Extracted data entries
● ● ● ●

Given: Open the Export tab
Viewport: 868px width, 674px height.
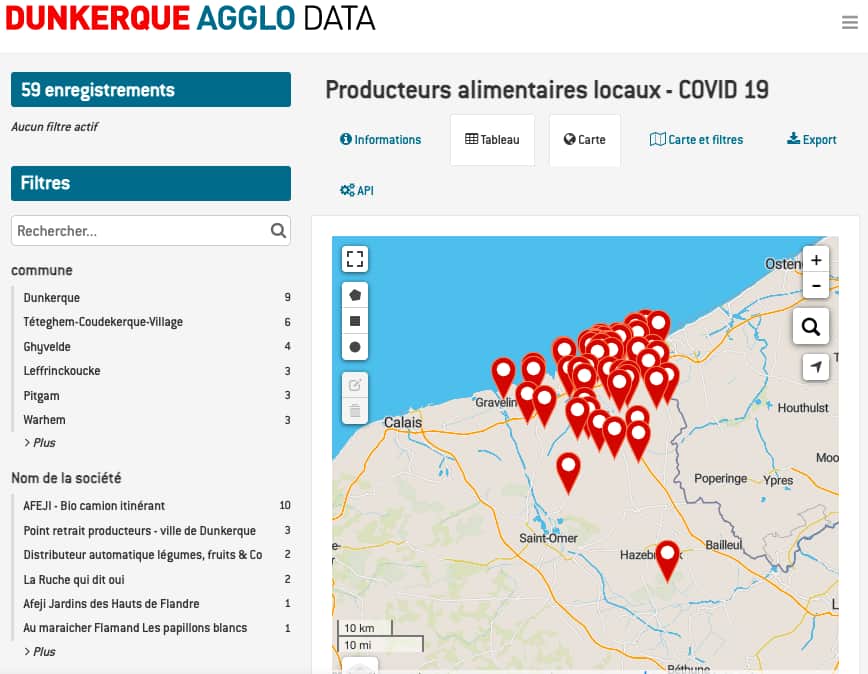Looking at the screenshot, I should pyautogui.click(x=812, y=140).
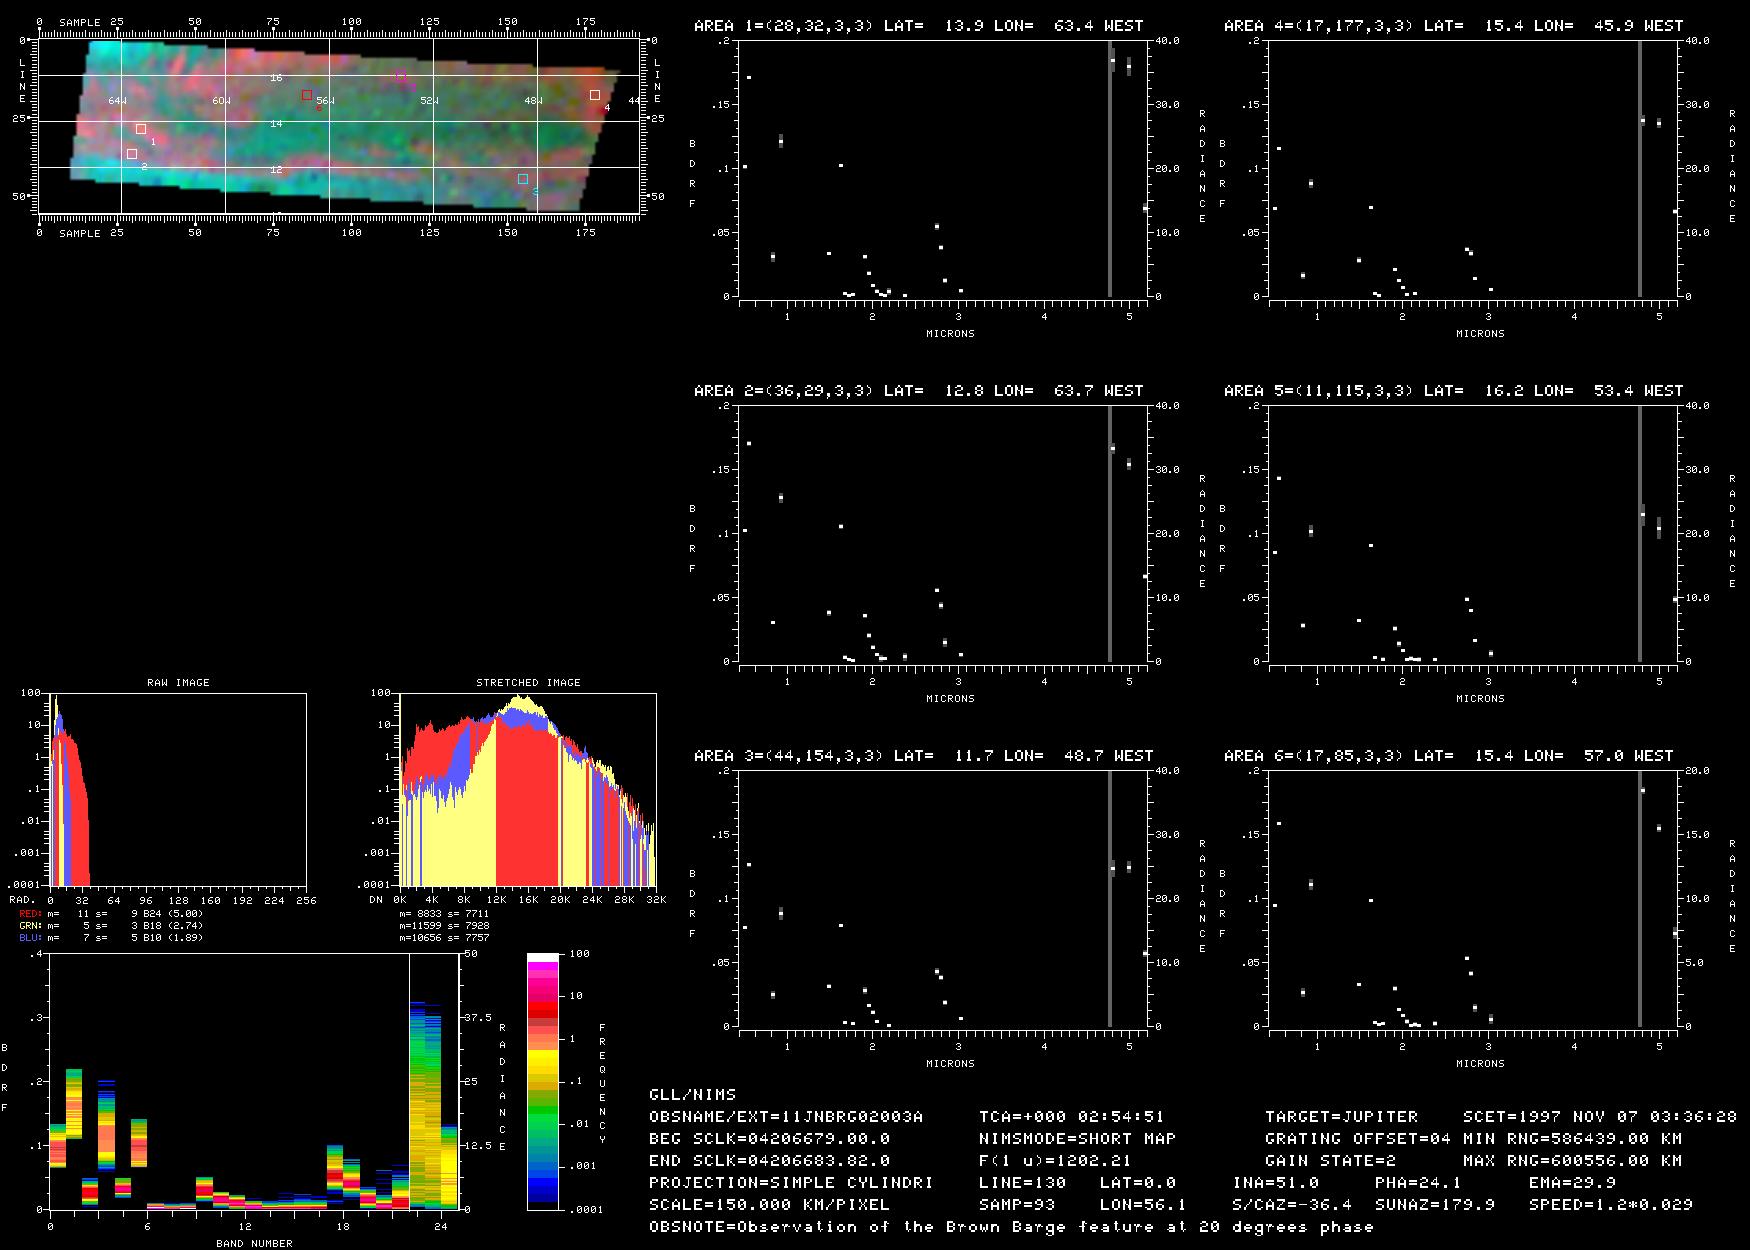
Task: Click the frequency color scale bar
Action: point(543,1081)

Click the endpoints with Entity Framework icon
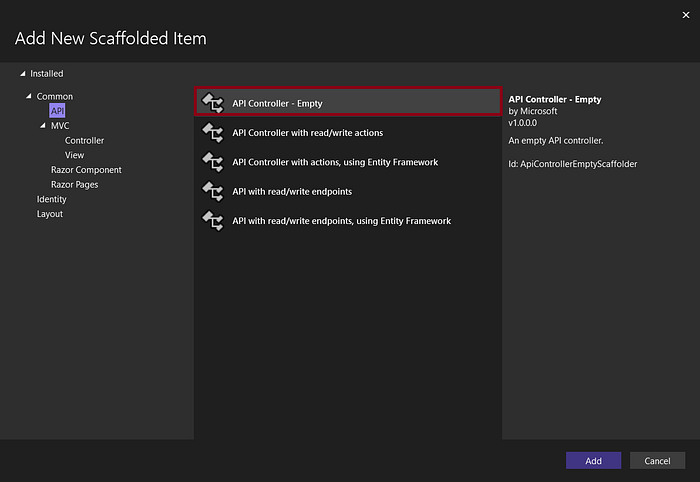tap(212, 220)
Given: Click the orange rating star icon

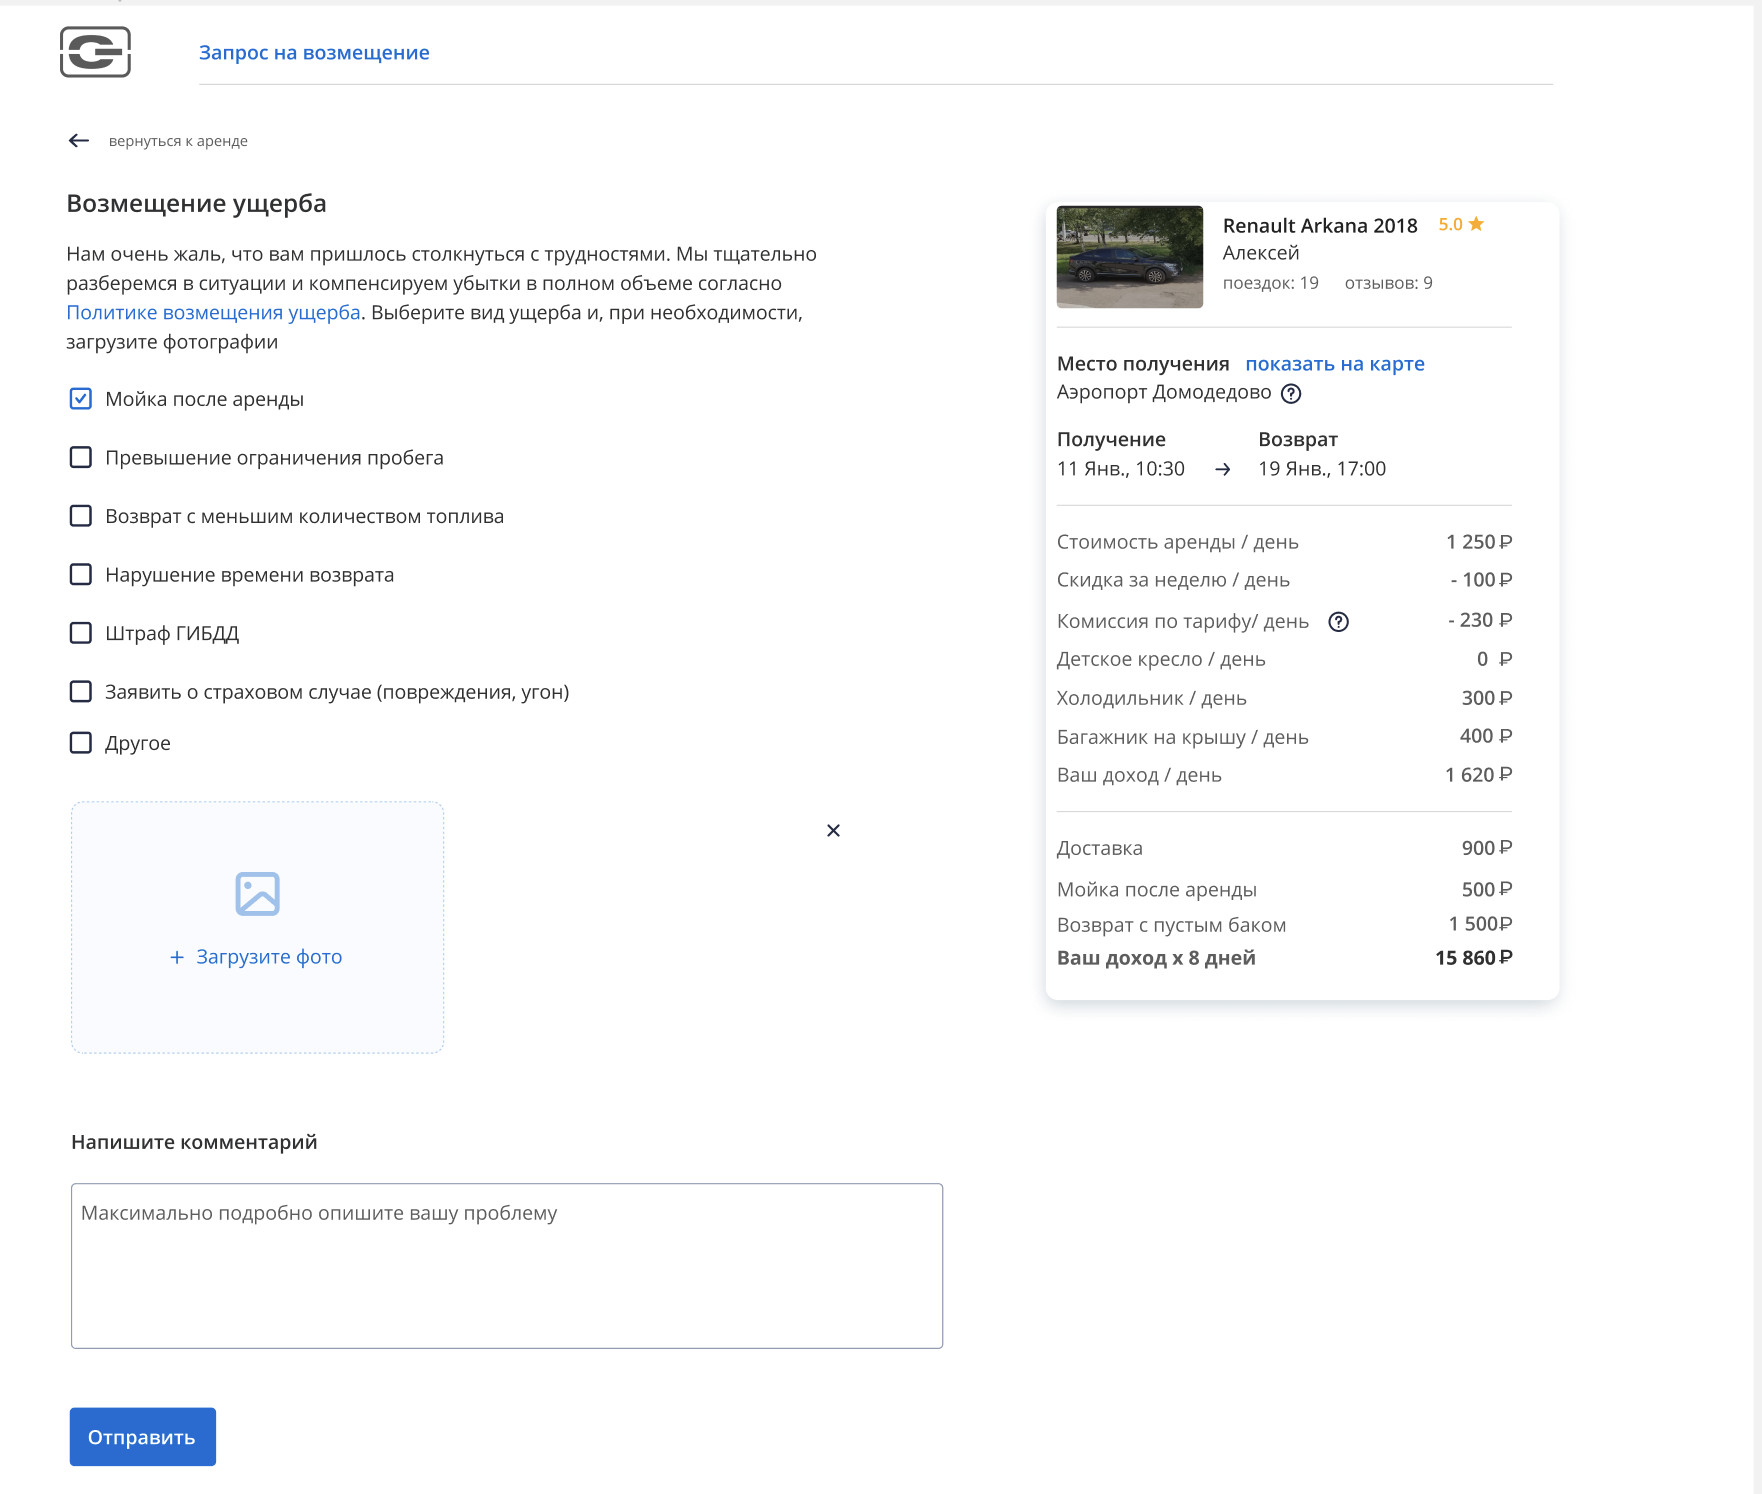Looking at the screenshot, I should (x=1476, y=224).
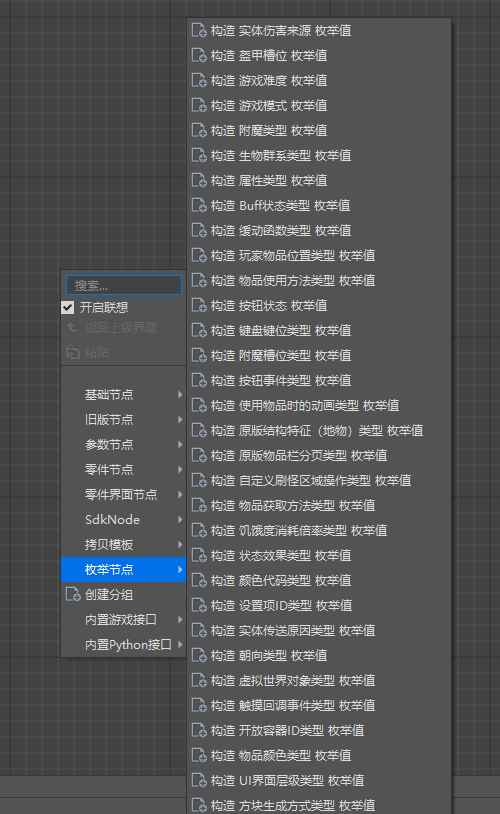This screenshot has width=500, height=814.
Task: Click node icon beside 构造 按钮状态 枚举值
Action: click(x=199, y=305)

● ● ● ●

TASK TO COMPLETE:
Your answer must be an exact copy of the records above, with no pictures included.

EXPECTED OUTPUT:
Given: Open the Export tab
Viewport: 868px width, 674px height.
Looking at the screenshot, I should pyautogui.click(x=812, y=140).
Task: Click the frequency color scale bar
Action: point(543,1081)

Click the endpoints with Entity Framework icon
tap(212, 220)
Given: Click the orange rating star icon

Looking at the screenshot, I should (x=1476, y=224).
This screenshot has width=500, height=814.
Task: Click node icon beside 构造 按钮状态 枚举值
Action: click(x=199, y=305)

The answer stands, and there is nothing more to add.